|System: PC, PS3, Xbox 360|
|Screen Resolution: 480p-1080p|
by Angelo M. D'Argenio
Hell Yeah! Wrath of the Dead Rabbit is a 2D platformer about an anthropomorphic bunny ruler of Hell who's out to gain back his reputation after embarrassing pictures of him playing with a rubber ducky have leaked out to the Internet. The sheer absurdity of that sentence should give you a little bitty taste of the bizarre gameplay experience packed into this powerful indie package.
Hell Yeah! Revolves around hunting down and murdering (or re-murdering them considering you are already in hell) 100 monsters who saw your embarrassing photo. Though our skeletal bunny protagonist starts completely defenseless, he very quickly finds an arsenal of horrendous torture tools meant to maim in hilarious ways. For example, one of the weapons is a sort of giant saw blade hamster wheel that you ride inside of, totally obliterating all the lesser demons around you.
The game is somewhere between a traditional 2D platformer and a Metroidvania-style adventure platformer. Many of the routes in the game are initially blocked off by doors that only open as you kill more and more of the 100 Internet-trolling demons. I wouldn't call the game linear, but it certainly nudges you along the path that it thinks is best. Besides, many paths require you to already have particular implements of destruction to get through them.

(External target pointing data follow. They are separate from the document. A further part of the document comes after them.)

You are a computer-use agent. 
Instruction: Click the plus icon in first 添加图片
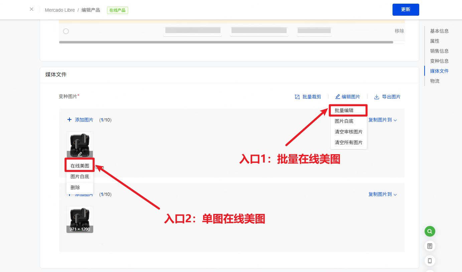point(69,119)
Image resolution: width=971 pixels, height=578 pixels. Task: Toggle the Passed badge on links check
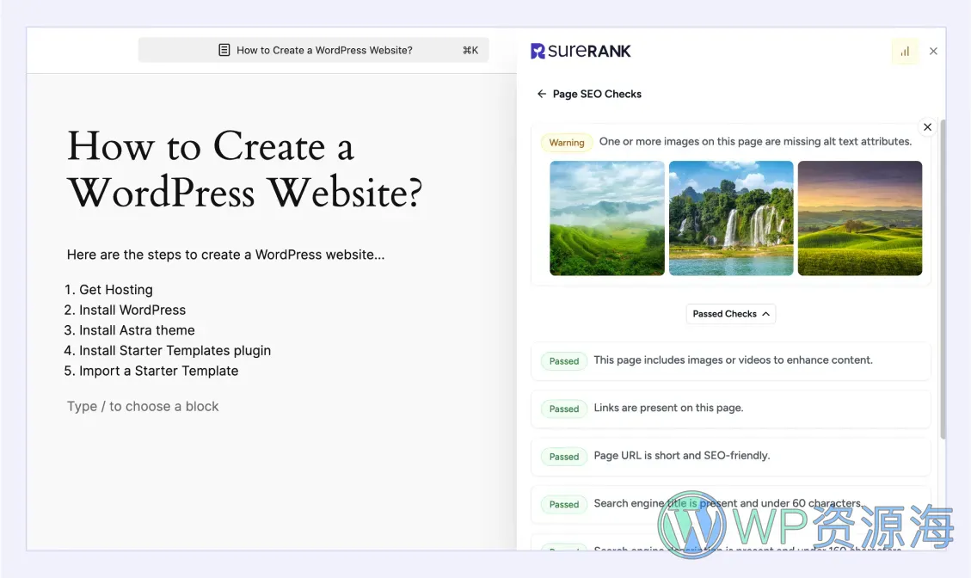coord(563,409)
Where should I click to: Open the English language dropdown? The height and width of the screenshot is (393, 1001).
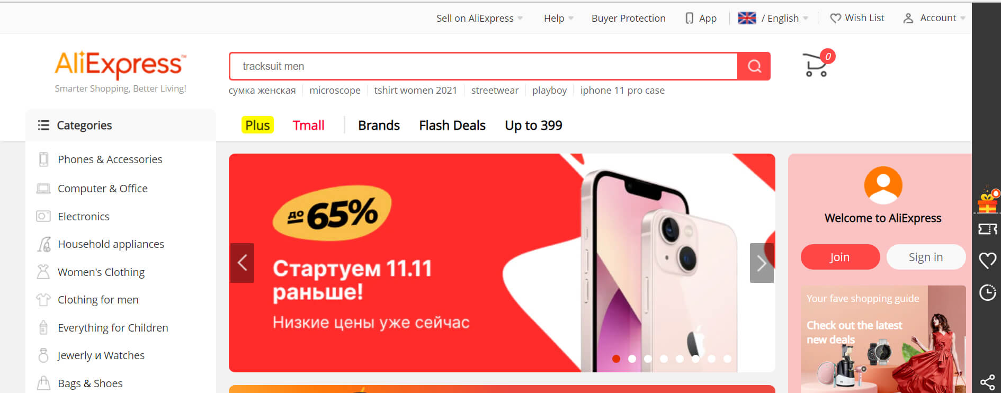(773, 18)
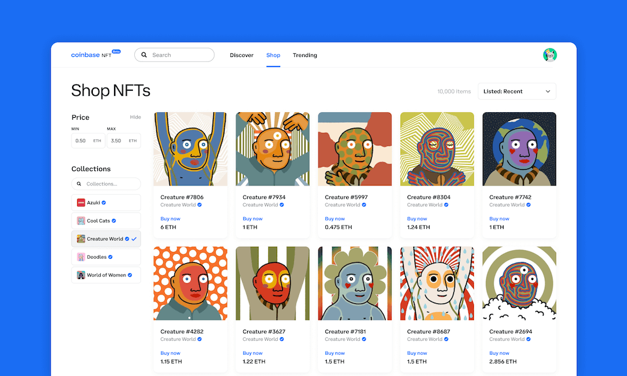This screenshot has height=376, width=627.
Task: Click Buy now for Creature #7934
Action: click(x=252, y=219)
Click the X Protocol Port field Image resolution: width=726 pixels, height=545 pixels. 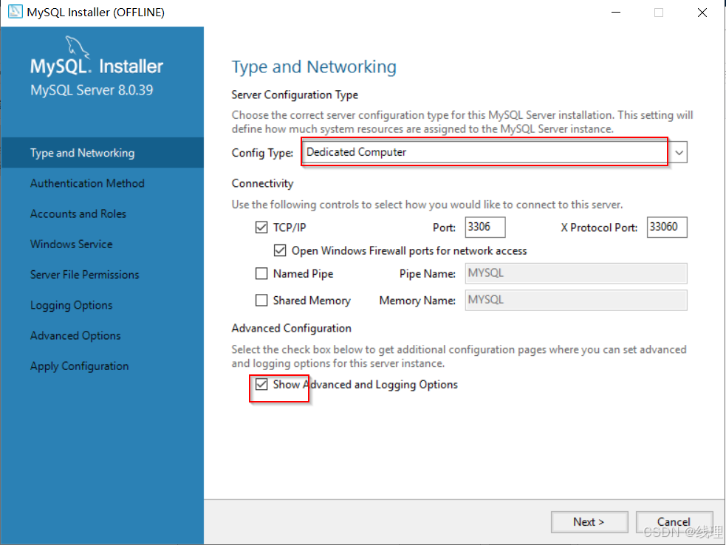click(x=666, y=227)
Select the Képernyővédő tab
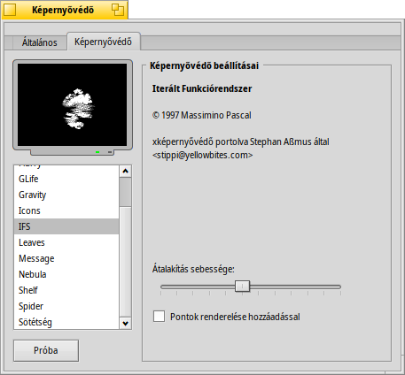Screen dimensions: 405x375 point(103,42)
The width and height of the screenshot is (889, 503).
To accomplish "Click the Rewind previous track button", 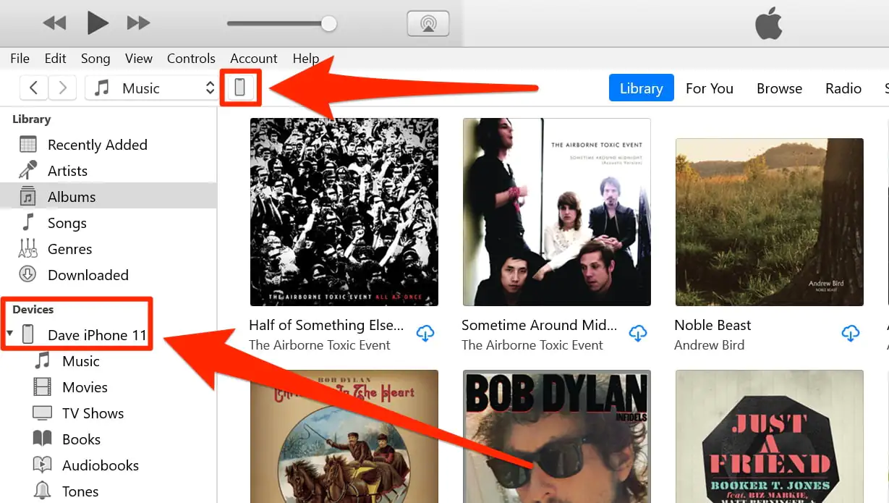I will 54,23.
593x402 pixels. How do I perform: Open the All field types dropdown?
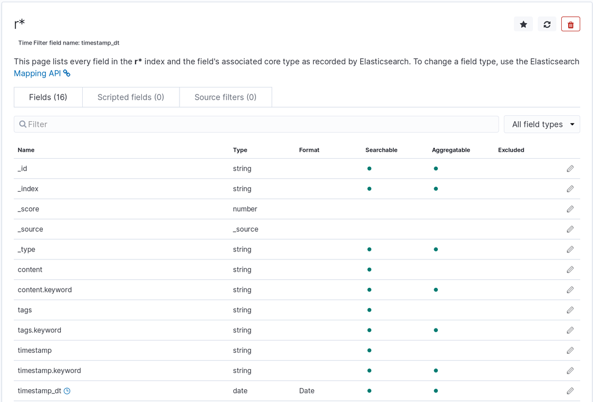[x=541, y=124]
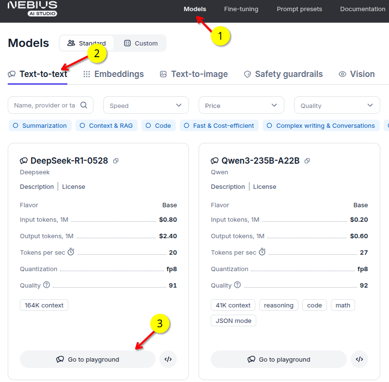Expand the Quality sorting dropdown

(x=337, y=106)
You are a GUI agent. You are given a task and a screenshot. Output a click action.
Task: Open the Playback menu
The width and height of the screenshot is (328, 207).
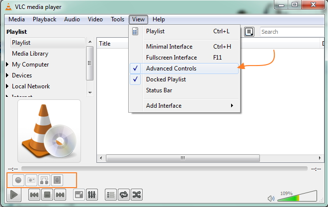point(45,19)
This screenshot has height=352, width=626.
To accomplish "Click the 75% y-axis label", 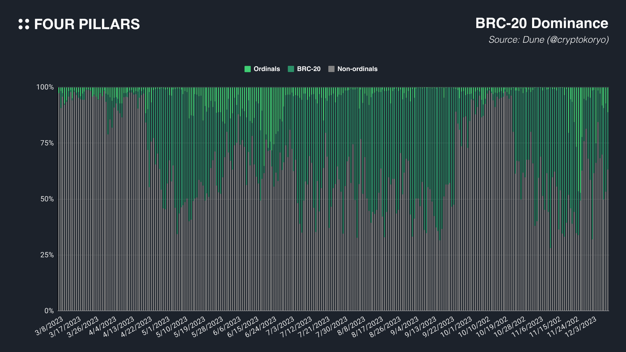I will tap(47, 143).
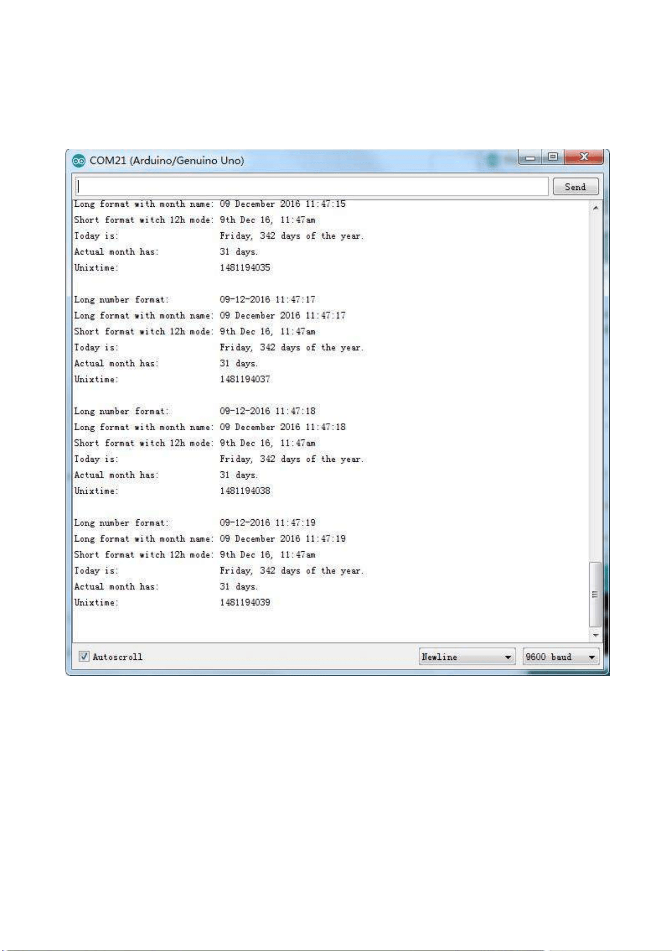Image resolution: width=672 pixels, height=951 pixels.
Task: Click the COM21 (Arduino/Genuino Uno) title text
Action: click(x=166, y=161)
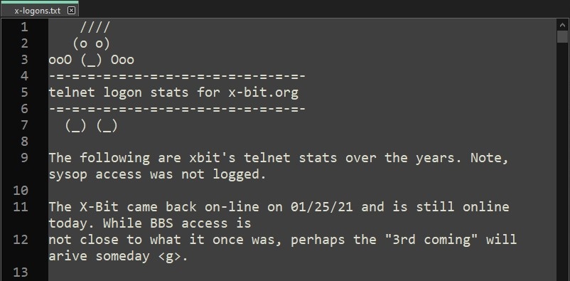Click the scrollbar up arrow
Image resolution: width=570 pixels, height=281 pixels.
(561, 25)
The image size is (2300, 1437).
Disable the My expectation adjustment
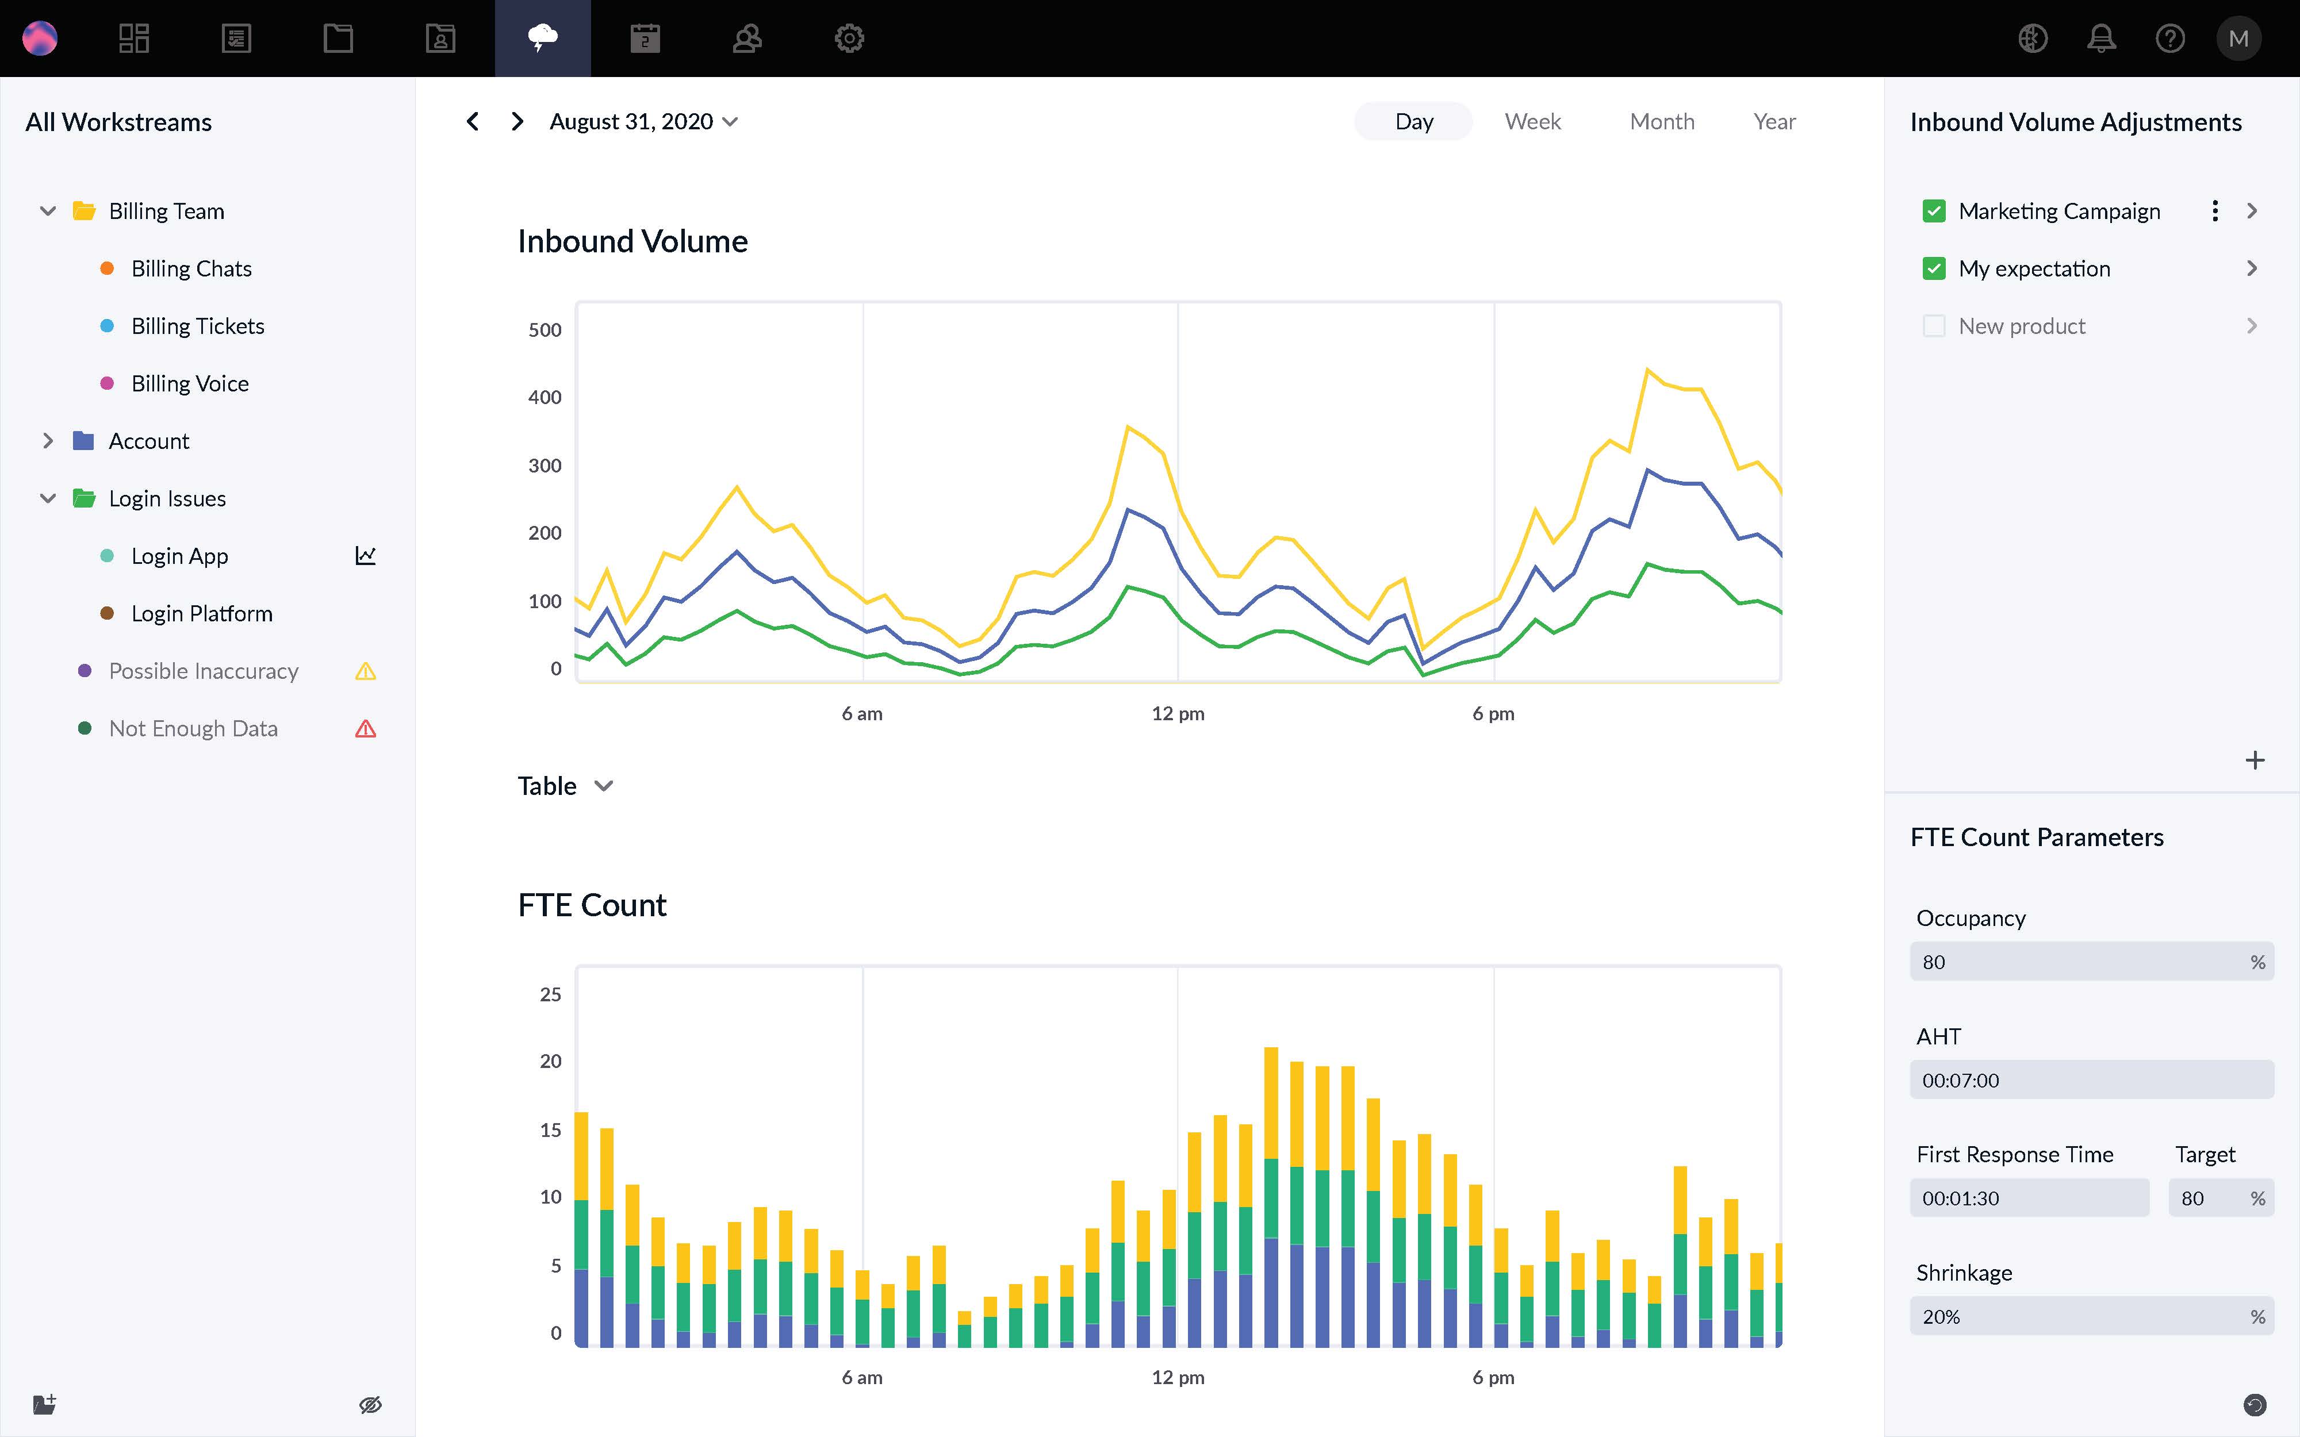click(x=1935, y=268)

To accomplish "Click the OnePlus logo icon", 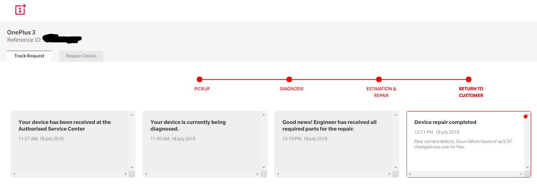I will coord(21,10).
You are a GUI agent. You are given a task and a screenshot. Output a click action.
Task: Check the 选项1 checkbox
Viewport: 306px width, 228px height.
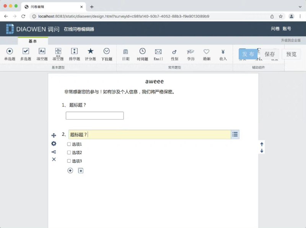(x=69, y=144)
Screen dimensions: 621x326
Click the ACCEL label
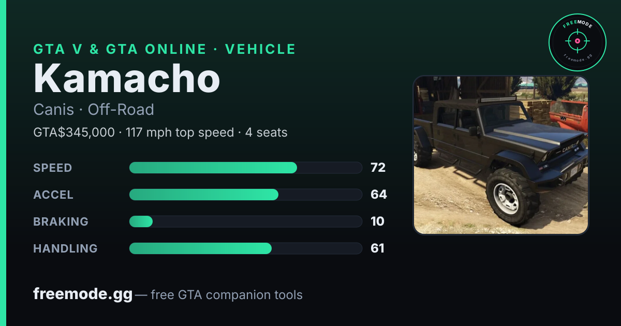53,195
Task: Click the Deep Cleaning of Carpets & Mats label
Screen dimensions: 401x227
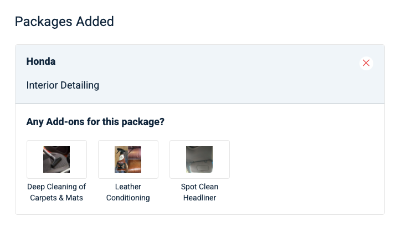Action: [56, 192]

The real charm of the game comes through in the encounters with the 100 demons themselves. Of course, you first have to fight them in boss battles, as you would in any traditional 2D platformer. However, once you have whittled down a boss's life far enough, you will be asked to play one of thirty different minigames in order to kill it. Certain minigames are nothing but small quick time events, but as you continue to play the game, they slowly get more complicated. You might be asked to play a small rhythm game, a Simon-like memory game, or a short first-person or 2D shooting sequence. Heck, you might even be asked to play an old school first-person Dragon Quest-style RPG! All of these games are very quick and easy to play, and they manage to constantly change the gameplay experience, ensuring that Hell Yeah! Never gets old.
Not only that, but each of the 100 demons is a totally unique enemy, and you get put into totally unique death sequences every time you play the game. So, in essence, every single Hell Yeah! Playthrough will be a little bit different than the last. It's almost as if you are playing WarioWare, except instead of picking noses and jumping into coin blocks, you are sawing people's heads off and choking them to death. And really, that's the best kind of WarioWare I can think of.